[THE PROBLEM] Put the lines of the data into a JSON list of strings, one string per line, with blank lines left out. Leave the pictures out of your answer.

[Word and location data]
======
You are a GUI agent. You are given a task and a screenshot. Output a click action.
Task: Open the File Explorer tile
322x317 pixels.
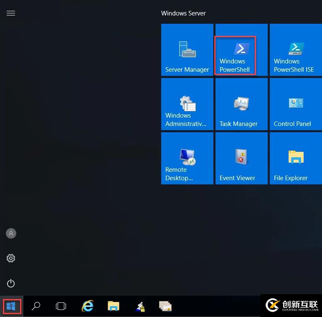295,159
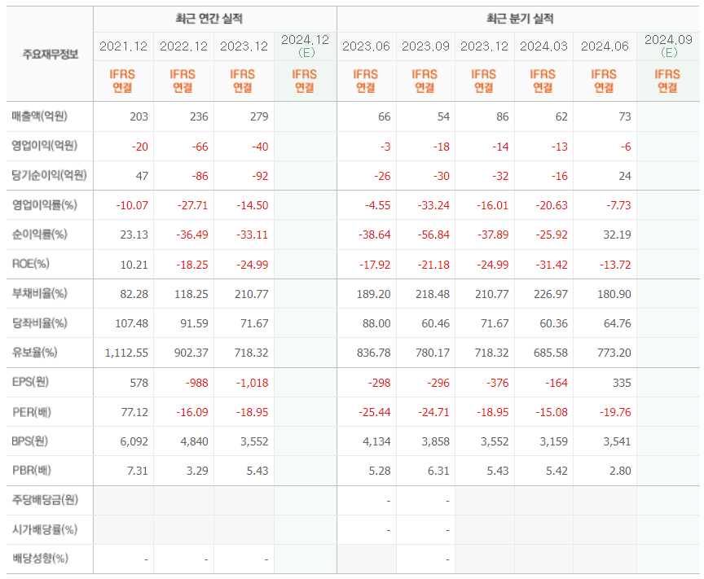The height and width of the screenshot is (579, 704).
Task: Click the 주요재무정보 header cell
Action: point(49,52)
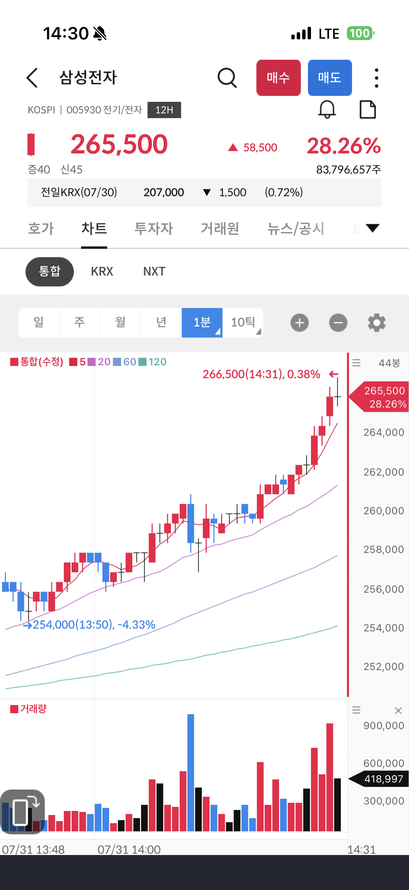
======
[ANSWER IN FULL]
[
  "You are a GUI agent. You are given a task and a screenshot. Output a click action.",
  "Task: Open the File Explorer tile",
  "322x317 pixels.",
  "295,159",
  "The height and width of the screenshot is (579, 704).",
  "Task: Click the 주요재무정보 header cell",
  "Action: point(49,52)"
]